Development and validation of quick Acute Kidney Injury-score (q-AKI) to predict acute kidney injury at admission to a multidisciplinary intensive care unit
Author(s) -
Fiorenza Ferrari,
Mariangela Valentina Puci,
Ottavia Eleonora Ferraro,
Gregorio RomeroGonzález,
Faeq HusainSyed,
Lilia Rizo-Topete,
Mara Senzolo,
Anna Lorenzin,
Eva Muraro,
Antonio Baracca,
Mara Serrano-Soto,
Alejandra Molano-Triviño,
Ana Castro,
Massimo de Cal,
Valentina Corradi,
Alessandra Brendolan,
Marta Scarpa,
M. Carta,
Davide Giavarina,
Raffaele Bonato,
Giorgio Iotti,
Claudio Ronco
Publication year - 2019
Publication title -
plos one
Language(s) - English
Resource type - Journals
SCImago Journal Rank - 0.99
H-Index - 332
ISSN - 1932-6203
DOI - 10.1371/journal.pone.0217424
Subject(s) - acute kidney injury , medicine , kidney disease , intensive care unit , severity of illness , retrospective cohort study , intensive care medicine
AKI is associated with increased risk of death, prolonged length of stay and development of de-novo chronic kidney disease.

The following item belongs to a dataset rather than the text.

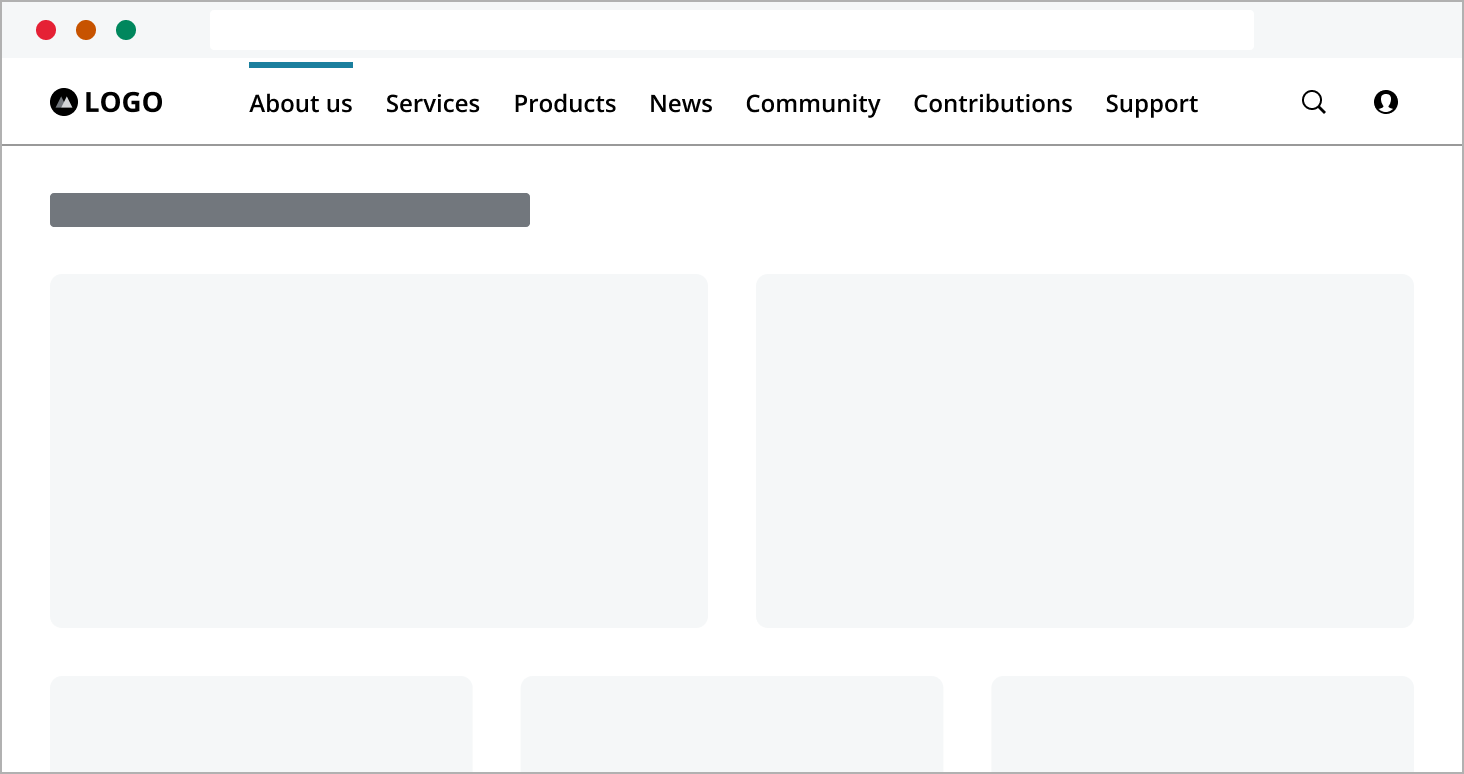1464x774 pixels.
Task: Select the Services navigation item
Action: (432, 103)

The aim of our study is the development and validation of prediction models to identify the risk of AKI in ICU patients up to 7 days. We retrospectively recruited 692 consecutive patients admitted to the ICU at San Bortolo Hospital (Vicenza, Italy) from 1 June 2016 to 31 March 2017: 455 patients were treated as the derivation group and 237 as the validation group. Candidate variables were selected based on a literature review and expert opinion. Admission eGFR< 90 ml/min /1.73 mq (OR 2.78; 95% CI 1.78–4.35; p<0.001); SOFAcv ≥ 2 (OR 2.23; 95% CI 1.48–3.37; p<0.001); lactate ≥ 2 mmol/L (OR 1.81; 95% CI 1.19–2.74; p = 0.005) and (TIMP-2)•(IGFBP7) ≥ 0.3 (OR 1.65; 95% CI 1.08–2.52; p = 0.019) were significantly associated with AKI. For the q-AKI score, we stratified patients into different AKI Risk score levels: 0–2; 3–4; 5–6; 7–8 and 9–10. In both cohorts, we observed that the proportion of AKI patients was higher in the higher score levels.